SEGA is a new genetics-based research platform that allows scientists to quantify the ecological and evolutionary responses of species to changing climate conditions. It consists of 10 core gardens in northern Arizona from desert grassland to mixed conifer forest. Moving down in elevation from site to site mimic climate change because temperature and moisture predictably change with elevation.

Researchers from diverse disciplines are using SEGA to quantify the ecological and evolutionary impacts of climate change on foundation plant species, their associated communities,native-exotic species interactions, and the ecosystem processes that emerge from these interactions.
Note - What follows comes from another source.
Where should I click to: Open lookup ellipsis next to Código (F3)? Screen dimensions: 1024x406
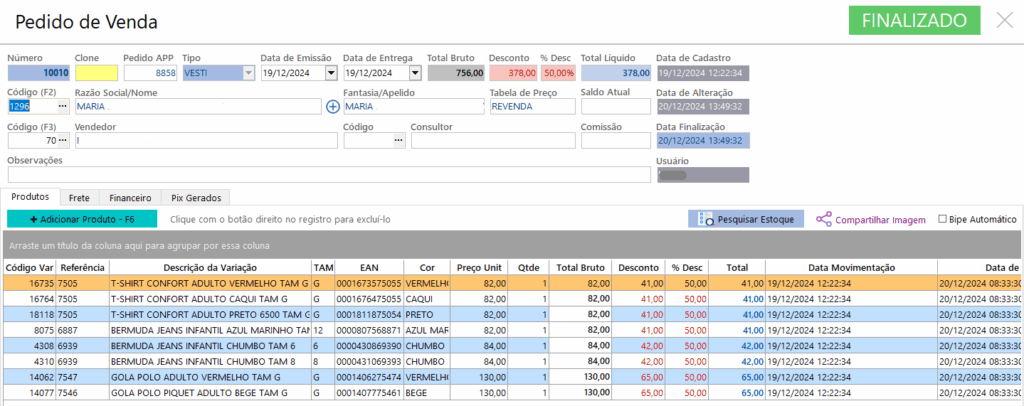pyautogui.click(x=62, y=141)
With the ultimate goal of improving on-the-ground management to cope with environmental change, the SEGA gardens are sited on federal and private lands where stakeholders are interested in incorporating the best science into management actions. SEGA research findings are expected to :

(1) provide a scientific basis for the concept of assisted migration;
(2) identify drought-tolerant genotypes and source populations that perform best at a given location for current and expected future climatic conditions and buffer against loss of ecosystem function; and
(3) develop techniques for managing exotic species that have become especially invasive with climate change.
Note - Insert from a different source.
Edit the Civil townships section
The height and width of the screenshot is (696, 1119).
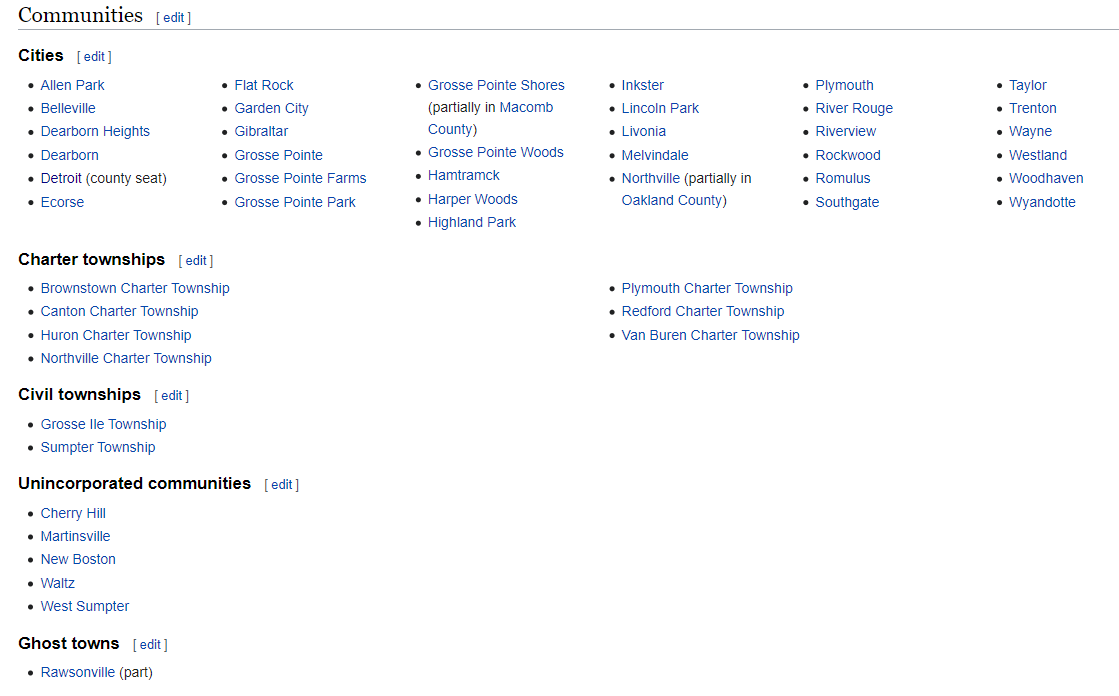(x=171, y=395)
At each SEGA site the following infrastructure is available for researchers:

  • Secured fenced exclosure: tall enough to keep out deer and elk, except at sites where the main grazers are cattle (Black Point, Little Colorado River, Soap Creek) where there is a lower (4.5 ft high) cattle fence
  • Water supply
  • Pressurized irrigation system
  • Photo voltaic (PV) power – except at Bradshaw Ranch & The Arboretum Meadow & Forest sites, where there is APS power
  • Weather station – a full NOAA standard weather station, which includes wind speed and direction, air temperature, humidity, PAR, precipitation (with a gauge that accurately measures frozen precip and adjusts for gusty/turbulent wind conditions).
  • WiSARD environmental sensors which collect air temp, soil temp & moisture at two depths close to the met station & at various ‘sub-station’ monitoring locations at the site there are soil temperature and moisture probes. More can be added, where needed. 
  • PHENOCAMS – collecting real time paired color and near infra red data, which is converted to NDVIs via the phenocam network project being run by Andrew Richardson: http://phenocam.sr.unh.edu/

Additionally, there are three cottonwood macrosystems common gardens included within SEGA.  These sites lack the instrumentation of core SEGA sites, but include large numbers of cottonwood trees of known origin.